По старой традиции бедных студентов Михаил давал богатым недорослям уроки математики. И все-таки не хватало денег — уроками много не заработаешь. Да к тому же в летние месяцы богатые родители увозили своих сынков на дачи или на воды и оставался студент без заработка. Многие его товарищи разъехались по домам, под родительское крылышко. А Михаилу ехать некуда: мать уже покинула домик, в котором они жили, — с уходом отца ей предложили убраться из казенного госпитального помещения, где обычно проживал дворник… Она ушла к чужим людям на самую трудную работу только за пропитание да ночлег. Деньги, которые присылал ей Михаил, эта изможденная, уставшая женщина на себя не тратила: закончит учебу Мишутка, женится — вот и нужна ему будет эта сбереженная копеечка.
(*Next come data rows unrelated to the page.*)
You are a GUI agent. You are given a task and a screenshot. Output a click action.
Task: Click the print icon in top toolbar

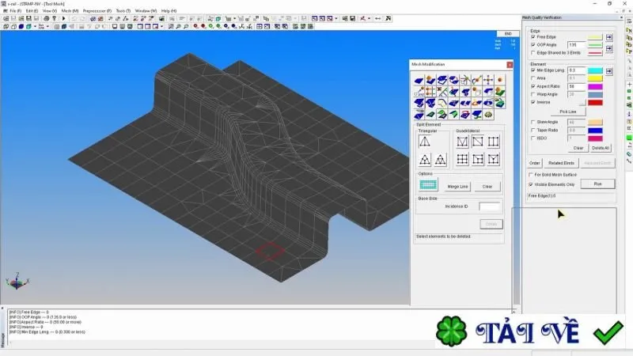[x=47, y=18]
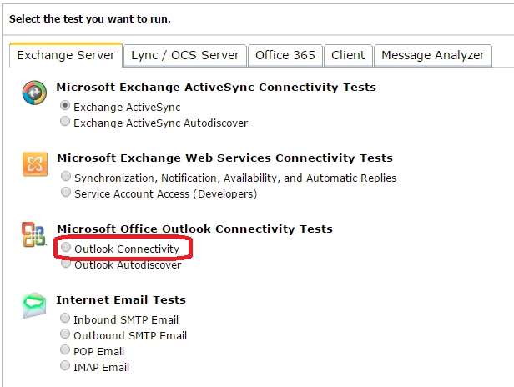
Task: Choose Outbound SMTP Email test
Action: (x=65, y=334)
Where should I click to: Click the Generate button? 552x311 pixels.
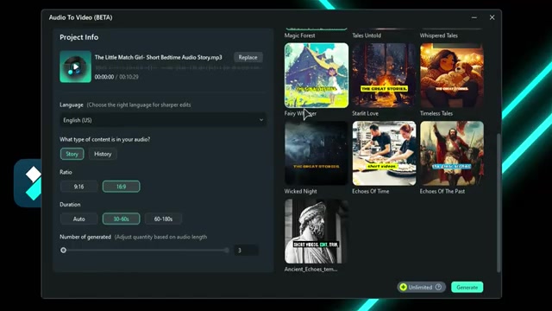[467, 287]

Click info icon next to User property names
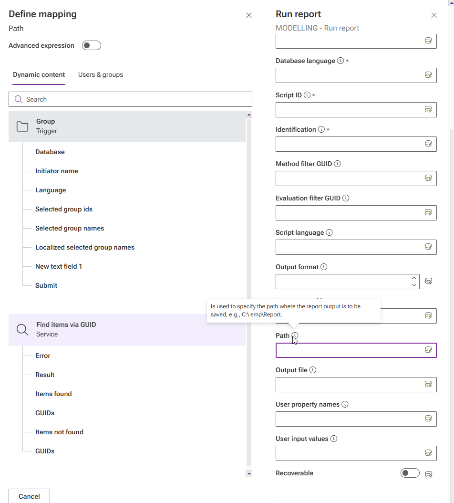point(345,405)
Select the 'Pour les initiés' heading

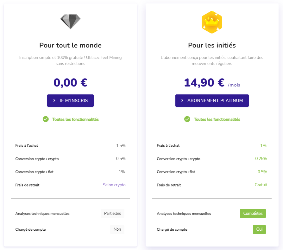[x=212, y=45]
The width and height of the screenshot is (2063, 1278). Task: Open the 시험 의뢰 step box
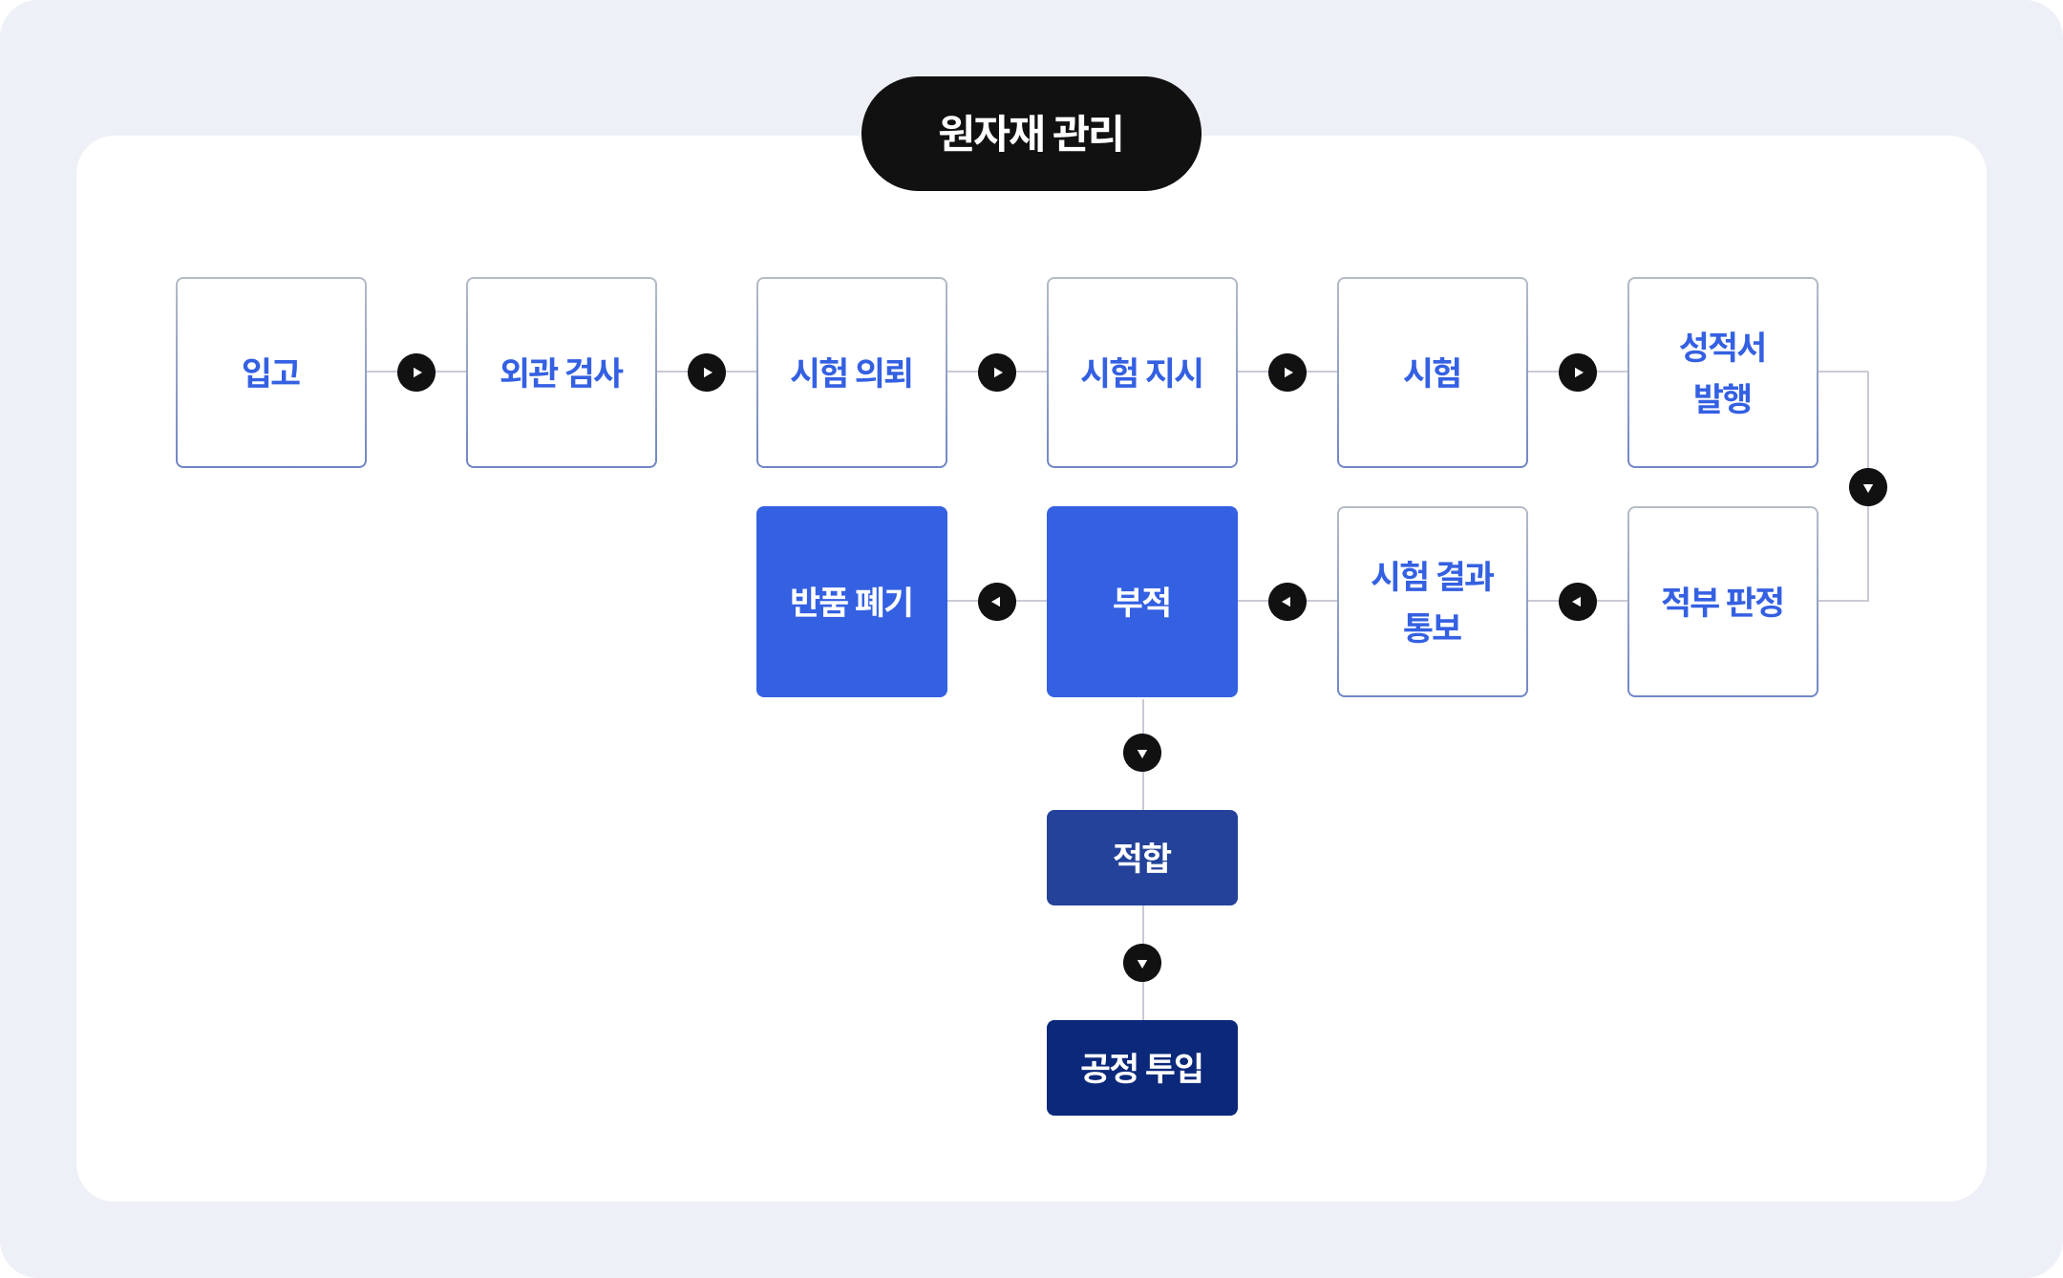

Михаилу она отправляла письма короткие — неудобно просить чужих грамотеев длинно писать, — дескать, живу исправно, не беспокойся, учись хорошо, а главное, в еде себе не отказывай…

Михаил читал эти письма в три строки, и сердце обволакивала неодолимая тоска, щемящая боль. Мама… Как несправедлива к ней жизнь, как горька ее женская судьба!.. Сколько раз хотелось ему бросить все и уехать к ней, чтобы быть рядом, подставить ей свое сыновнее плечо! Но с чем он поедет, без гроша в кармане, недоучившийся, ничего не умеющий студент?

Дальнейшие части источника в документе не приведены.